• [Stated exercise 1]: Using the post about DNS-0x20 encoding, decide whether each statement agrees with it, answering yes or no and quoting the deciding words: (a) The feature was introduced in the release candidate dnsmasq-2.91rc4. (b) Unbound runs on a different system from dnsmasq. (c) The cache uses redis.

DNS-0x20 encoding reduces cache hit count
Peter Russel
jpgpi250 at gmail.com
Fri Feb 21 09:29:02 UTC 2025
The author of dnsmasq has introduced DNS-0x20 encoding in the latest
release candidate (dnsmasq-2.91rc4). the latest pi-hole v6 has this
dnsmasq version embedded, with the feature enabled.
I have configured unbound as upstream for dnsmasq (on the same
system). The resulting queries (example for single domain):
Feb 21 06:01:24 unbound[915:3] info: resolving docs.pi-hole.net. AAAA IN
Feb 21 06:01:24 unbound[915:2] info: resolving docs.pi-hole.net. A IN
Feb 21 06:38:09 unbound[915:0] info: resolving dOCs.Pi-hole.NEt. AAAA IN
Feb 21 06:38:09 unbound[915:1] info: resolving docs.PI-HOlE.NET. A IN
Feb 21 06:43:11 unbound[915:0] info: resolving DoCs.pI-hOLE.nET. AAAA IN
Feb 21 06:43:11 unbound[915:2] info: resolving docS.pi-hoLE.NEt. A IN
Unfortunately, the cache (using redis) saves a key for all of the
queries, when the next query (from dnsmasq) uses another variation of
the case variation, there will thus be no cache hit.

(Word and element location data)
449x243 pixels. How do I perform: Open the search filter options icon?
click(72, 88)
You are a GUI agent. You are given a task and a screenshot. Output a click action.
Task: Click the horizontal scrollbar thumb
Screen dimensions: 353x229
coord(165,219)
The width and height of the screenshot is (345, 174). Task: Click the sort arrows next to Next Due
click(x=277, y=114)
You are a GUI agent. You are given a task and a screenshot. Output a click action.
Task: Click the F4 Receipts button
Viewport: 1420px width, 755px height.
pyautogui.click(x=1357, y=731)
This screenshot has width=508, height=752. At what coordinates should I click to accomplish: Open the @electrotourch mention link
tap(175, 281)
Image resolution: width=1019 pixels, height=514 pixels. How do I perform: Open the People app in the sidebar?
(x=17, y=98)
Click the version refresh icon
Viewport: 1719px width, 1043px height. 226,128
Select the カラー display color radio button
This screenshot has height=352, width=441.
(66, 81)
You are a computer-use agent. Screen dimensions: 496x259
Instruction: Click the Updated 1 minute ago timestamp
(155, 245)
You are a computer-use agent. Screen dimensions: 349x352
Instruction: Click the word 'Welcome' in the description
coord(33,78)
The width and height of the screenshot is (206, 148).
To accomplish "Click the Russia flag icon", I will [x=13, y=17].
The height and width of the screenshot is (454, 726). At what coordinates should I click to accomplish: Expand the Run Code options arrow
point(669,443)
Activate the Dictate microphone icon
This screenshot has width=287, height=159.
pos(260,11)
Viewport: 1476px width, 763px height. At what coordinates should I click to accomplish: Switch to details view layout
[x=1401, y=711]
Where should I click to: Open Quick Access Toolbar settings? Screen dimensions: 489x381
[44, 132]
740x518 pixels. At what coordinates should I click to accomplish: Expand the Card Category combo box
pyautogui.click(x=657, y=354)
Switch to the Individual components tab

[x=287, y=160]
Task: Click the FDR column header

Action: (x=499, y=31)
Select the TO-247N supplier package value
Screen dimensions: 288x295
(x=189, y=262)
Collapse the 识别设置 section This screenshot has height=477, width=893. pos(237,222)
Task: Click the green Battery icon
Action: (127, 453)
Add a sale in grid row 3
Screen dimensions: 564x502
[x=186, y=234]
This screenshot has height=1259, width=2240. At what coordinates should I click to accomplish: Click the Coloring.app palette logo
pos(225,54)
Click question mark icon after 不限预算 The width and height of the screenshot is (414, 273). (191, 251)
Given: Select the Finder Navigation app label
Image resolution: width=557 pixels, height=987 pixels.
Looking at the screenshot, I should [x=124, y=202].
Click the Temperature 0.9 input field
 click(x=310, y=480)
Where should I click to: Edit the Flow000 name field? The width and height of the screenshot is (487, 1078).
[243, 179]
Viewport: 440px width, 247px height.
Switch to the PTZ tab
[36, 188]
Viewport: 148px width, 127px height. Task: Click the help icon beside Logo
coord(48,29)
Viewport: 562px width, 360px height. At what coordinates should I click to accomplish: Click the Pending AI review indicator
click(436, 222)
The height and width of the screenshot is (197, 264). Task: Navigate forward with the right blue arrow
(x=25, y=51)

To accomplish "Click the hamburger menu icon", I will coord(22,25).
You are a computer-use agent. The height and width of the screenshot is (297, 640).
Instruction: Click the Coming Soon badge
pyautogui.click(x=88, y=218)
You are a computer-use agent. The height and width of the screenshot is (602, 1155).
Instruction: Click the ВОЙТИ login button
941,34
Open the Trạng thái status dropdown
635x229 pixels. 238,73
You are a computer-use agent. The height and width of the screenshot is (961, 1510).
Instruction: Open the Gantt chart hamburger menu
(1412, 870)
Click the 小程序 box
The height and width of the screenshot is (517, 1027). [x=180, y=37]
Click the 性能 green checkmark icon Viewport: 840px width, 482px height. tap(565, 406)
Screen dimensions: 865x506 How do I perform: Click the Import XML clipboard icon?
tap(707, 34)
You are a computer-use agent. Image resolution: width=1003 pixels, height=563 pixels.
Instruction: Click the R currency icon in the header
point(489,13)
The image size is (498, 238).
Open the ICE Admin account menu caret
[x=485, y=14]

• [Stated exercise 2]: Repeat the entries word for word, from the first entry down to the line containing "coord(165,219)".

• [Answer 1]:
(a) Yes: "introduced DNS-0x20 encoding in the latest release candidate (dnsmasq-2.91rc4)"
(b) No: "I have configured unbound as upstream for dnsmasq (on the same system)"
(c) Yes: "the cache (using redis) saves a key for all of the queries"

• [Answer 2]:
449x243 pixels. How do I perform: Open the search filter options icon?
click(72, 88)
You are a GUI agent. You are given a task and a screenshot. Output a click action.
Task: Click the horizontal scrollbar thumb
Screen dimensions: 353x229
coord(165,219)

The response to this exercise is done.